Despite Okundaye’s dedication to passing along the adire artform and its burgeoning presence on the more conventional fashion scene, she remains skeptical about the future of the textile tradition and has slowly modernized her methods to accommodate the lagging interest.  “When I saw that people weren’t buying adire fabric anymore, I started transferring the patterns on the fabric to the canvas, using pen to make the same designs that we used to paint with feathers.”

While adire is largely a forgotten and dying form in its country of origin, the ancient craft from Nigeria is making itself known in Western fashion spheres. In April this year, noted author and feminist Chimamanda Ngozi Adichie was invited to address graduating seniors at Harvard College, and she boasted her adire excitement on Instagram, heralding a newfound cache for this Nigerian handiwork:

Chimamanda Ngozi Adichie

“Honored to be the Harvard University Class Day Speaker 2018. And I felt fully like myself in this lovely Adire dress by The Ladymaker.”

For Adichie, wearing adire is a conscious choice and part and parcel of her activism; she launched “Wear Nigerian” last year to support local designers from her homeland.

Until just a few years ago, not many had heard of adire outside of Nigeria, but that’s slowly changing.
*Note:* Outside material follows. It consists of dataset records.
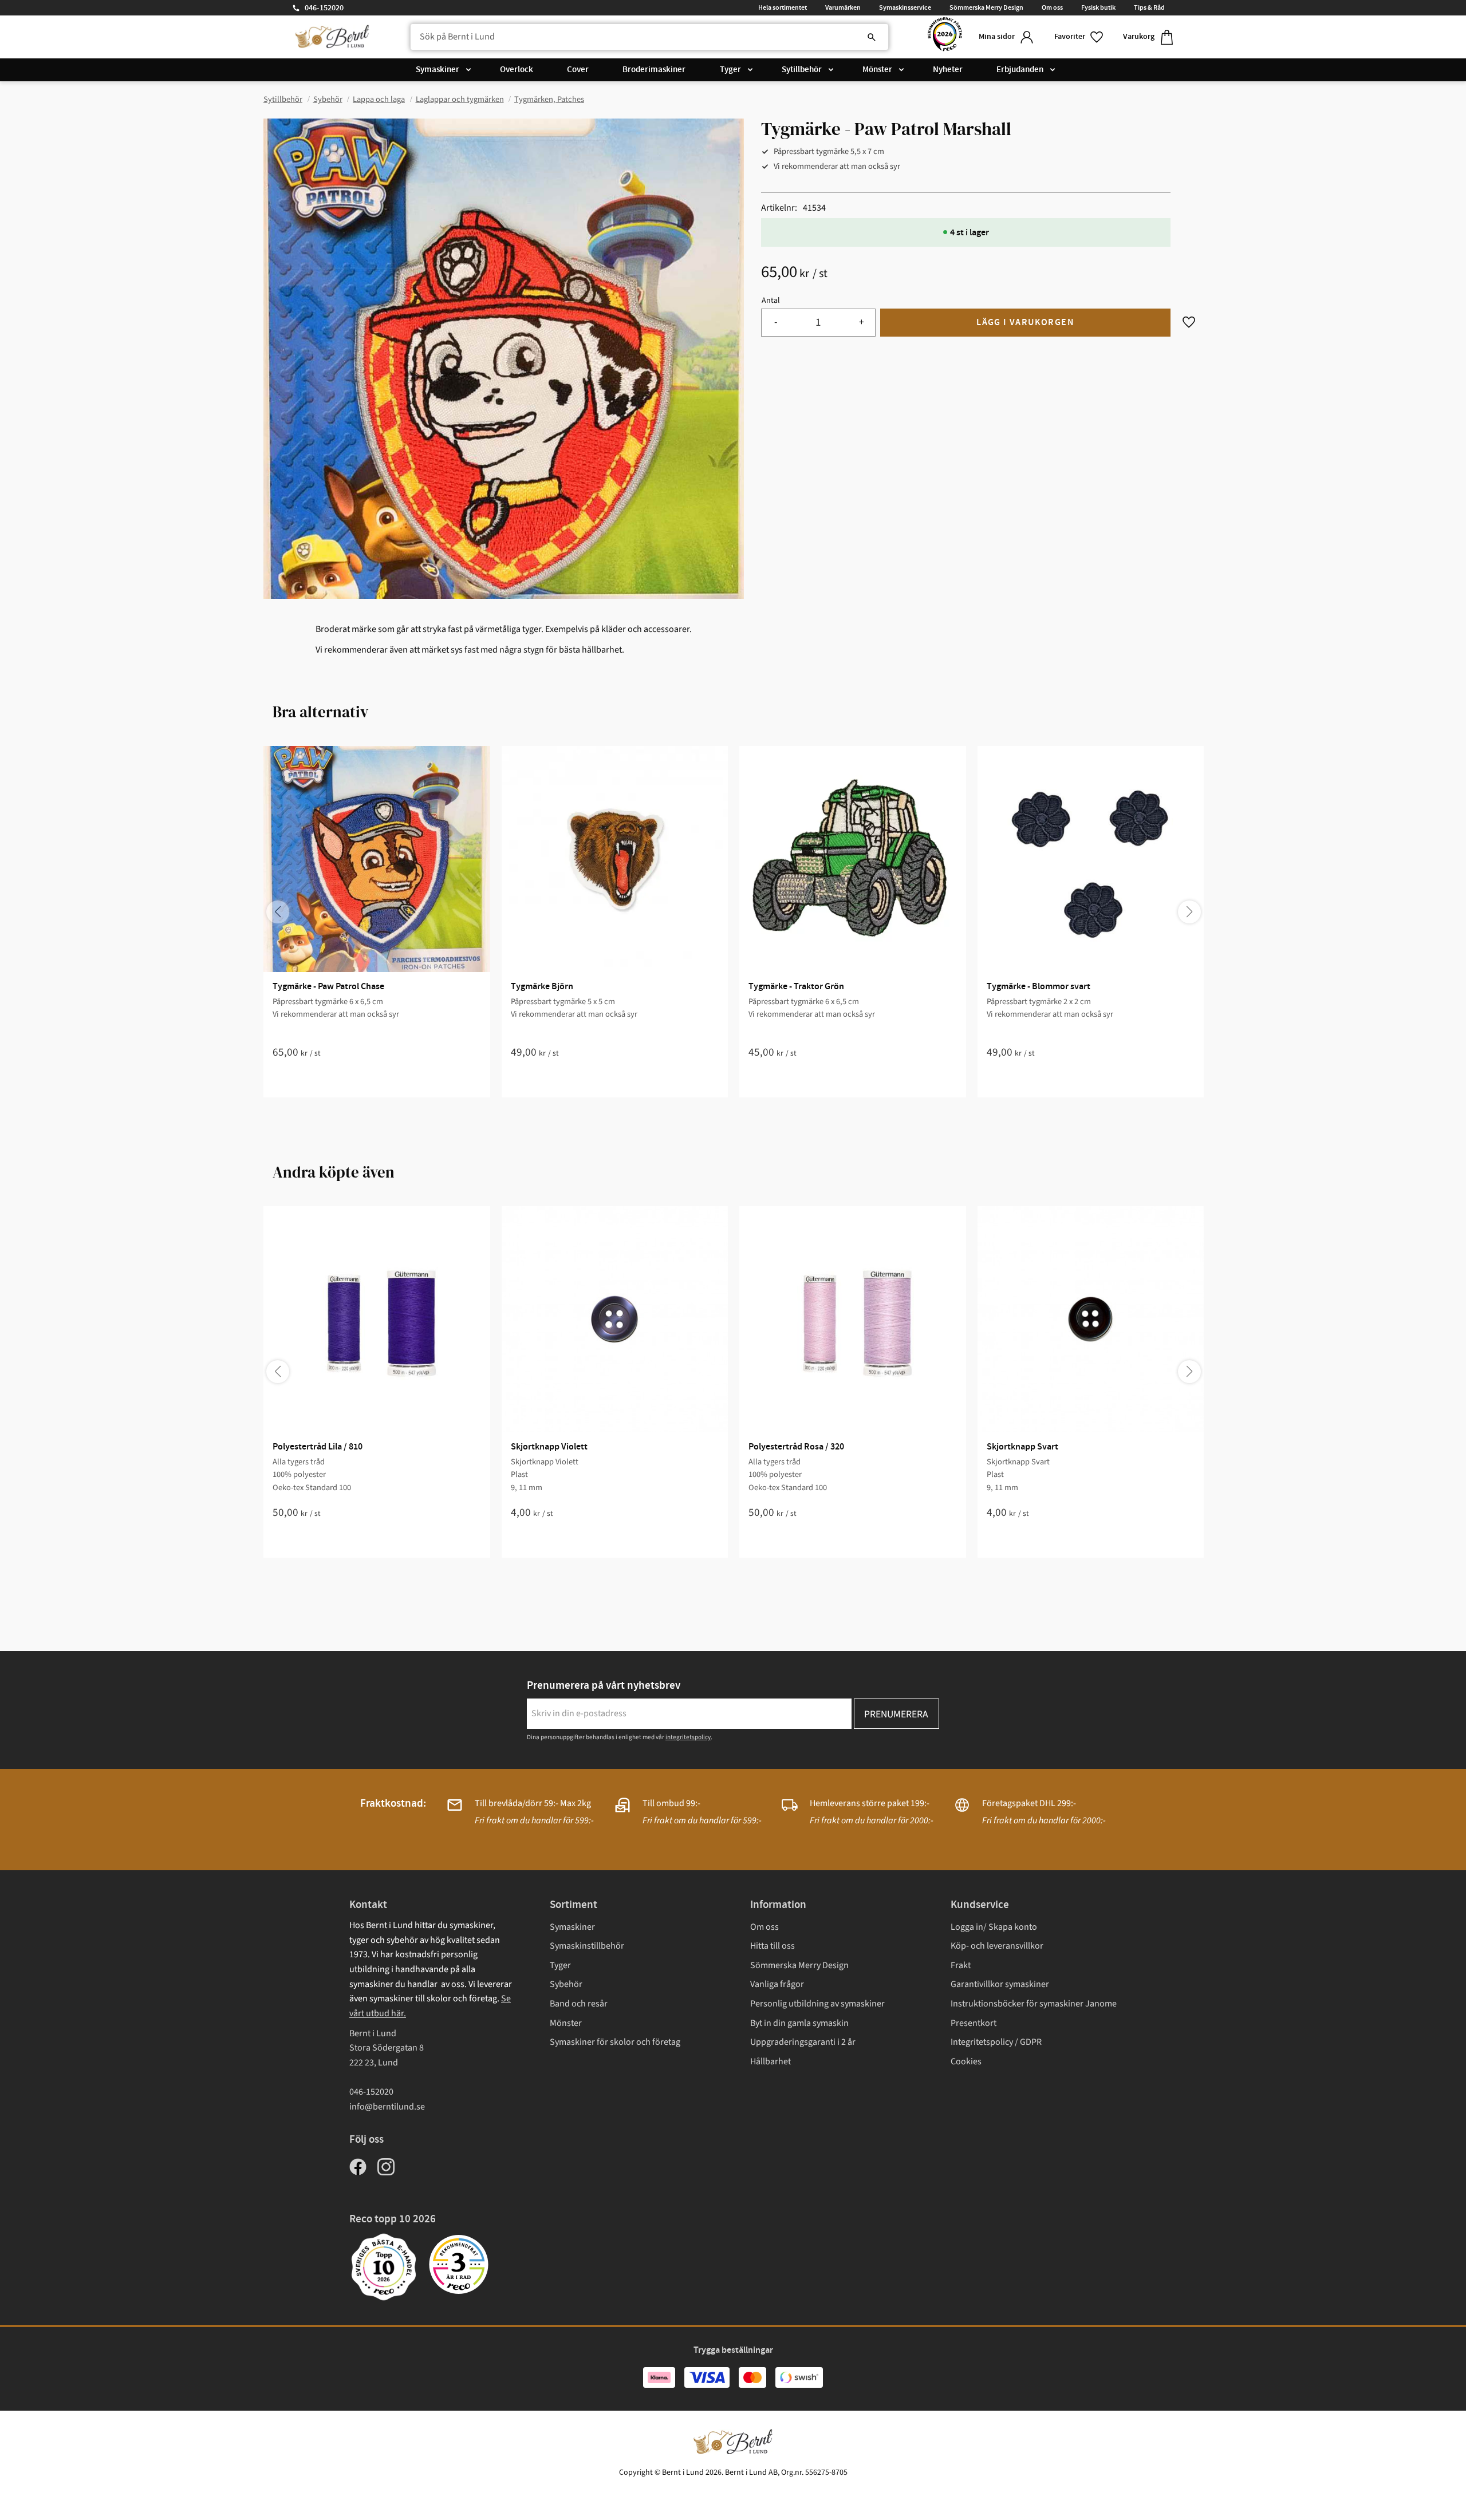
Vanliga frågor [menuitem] (777, 1984)
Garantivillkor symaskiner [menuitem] (1000, 1984)
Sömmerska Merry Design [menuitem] (986, 7)
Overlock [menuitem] (516, 70)
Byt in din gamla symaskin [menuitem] (799, 2023)
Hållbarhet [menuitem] (770, 2061)
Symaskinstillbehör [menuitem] (587, 1946)
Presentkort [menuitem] (973, 2023)
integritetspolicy (688, 1737)
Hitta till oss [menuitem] (772, 1946)
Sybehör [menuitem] (566, 1984)
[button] (1079, 36)
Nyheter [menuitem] (948, 70)
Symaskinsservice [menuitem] (905, 7)
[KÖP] (1025, 323)
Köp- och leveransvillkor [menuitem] (997, 1946)
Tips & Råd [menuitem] (1149, 7)
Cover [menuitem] (578, 70)
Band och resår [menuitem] (579, 2003)
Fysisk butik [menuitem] (1098, 7)
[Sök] (872, 37)
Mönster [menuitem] (877, 70)
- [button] (775, 322)
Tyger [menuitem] (730, 70)
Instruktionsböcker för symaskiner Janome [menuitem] (1034, 2003)
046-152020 (324, 8)
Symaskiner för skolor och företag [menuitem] (615, 2042)
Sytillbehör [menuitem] (802, 70)
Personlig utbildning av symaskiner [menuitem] (817, 2003)
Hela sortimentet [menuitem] (782, 7)
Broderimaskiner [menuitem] (653, 70)
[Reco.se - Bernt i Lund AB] (945, 36)
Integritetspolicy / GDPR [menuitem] (996, 2042)
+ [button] (861, 322)
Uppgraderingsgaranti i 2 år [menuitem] (803, 2042)
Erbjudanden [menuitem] (1019, 70)
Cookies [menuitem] (966, 2061)
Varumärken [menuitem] (843, 7)
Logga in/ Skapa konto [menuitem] (994, 1927)
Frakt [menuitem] (961, 1965)
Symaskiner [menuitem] (437, 70)
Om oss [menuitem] (1052, 7)
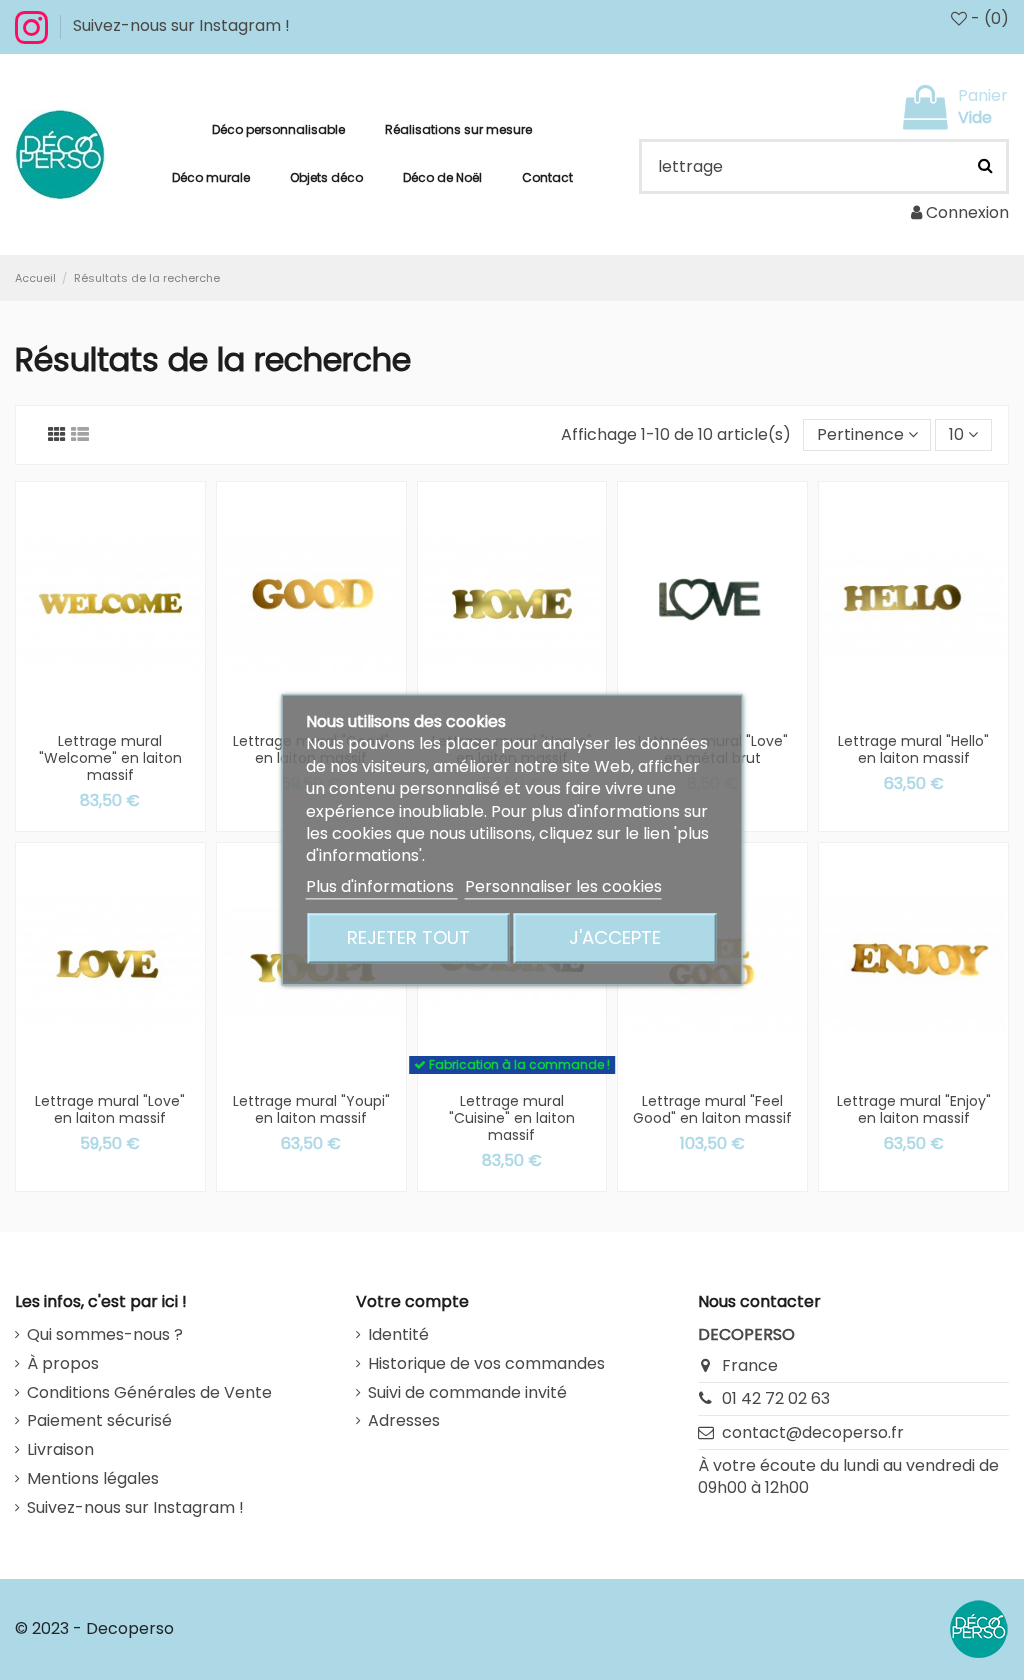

Today adire is enjoying a coming out moment and boasts global icon enthusiasts including Michelle Obama, Lady Gaga, and Lupita Nyong’o.

For a clutch of young Nigerian designers catering to the fashion conscious around the world, adire’s rich history is a compelling selling point to consumers; the craft is indigenous, difficult to produce, rare, and every pattern is a unique form of storytelling.

“Adire was once dying out due to the cheap textile alternatives coming from the east,” says Niyi Okuboyejo, founder of the menswear label Post-Imperial. “But many young Nigerian designers are now embracing it. The method appeals to several global markets as we have several retail doors in Japan, France, England and the US.” 

Okuboyejo is of Nigerian-descent and based out of the United States, where he has found a following for his adire-inspired formal and office wear.

Post-Imperial production and product shots

“A lot of the symbols in adire have meaning and when put together could serve as a platform for storytelling,” he writes me in an email. The patterns in adire are a tapestry of the rich old stories of Yoruba culture, the myths, the history, the folklore, and the rituals.

“It is just one of the many traditional textiles that we still have. As it has done for Post-Imperial, it can serve as a tool to create narratives for the Black designer (especially one of Nigerian descent). Africa is the last frontier of new ideas due to so much untapped concepts and narratives within it, and adire is part of that.”

For designers like Okuboyejo and Amaka Osakwe (named “West Africa’s Most Daring Designer” in a New Yorker profile)—her label Maki Oh is entirely inspired by adire and a favorite with celebrities—the fabric represents pride in African and black heritage.   

Okundaye, meanwhile, is planning for the future in case adire’s current en vogue moment begins to fade like so many fashion trends tend to do. She plans to open a textile museum in Lagos later this year; she has already collected all the fabrics she wants to exhibit. “It will be the first of its kind,” she says, “a place to see all the textiles of Africa.”

She pointed towards her adire paintings.

“You can put this on your wall and remember the vanishing art.”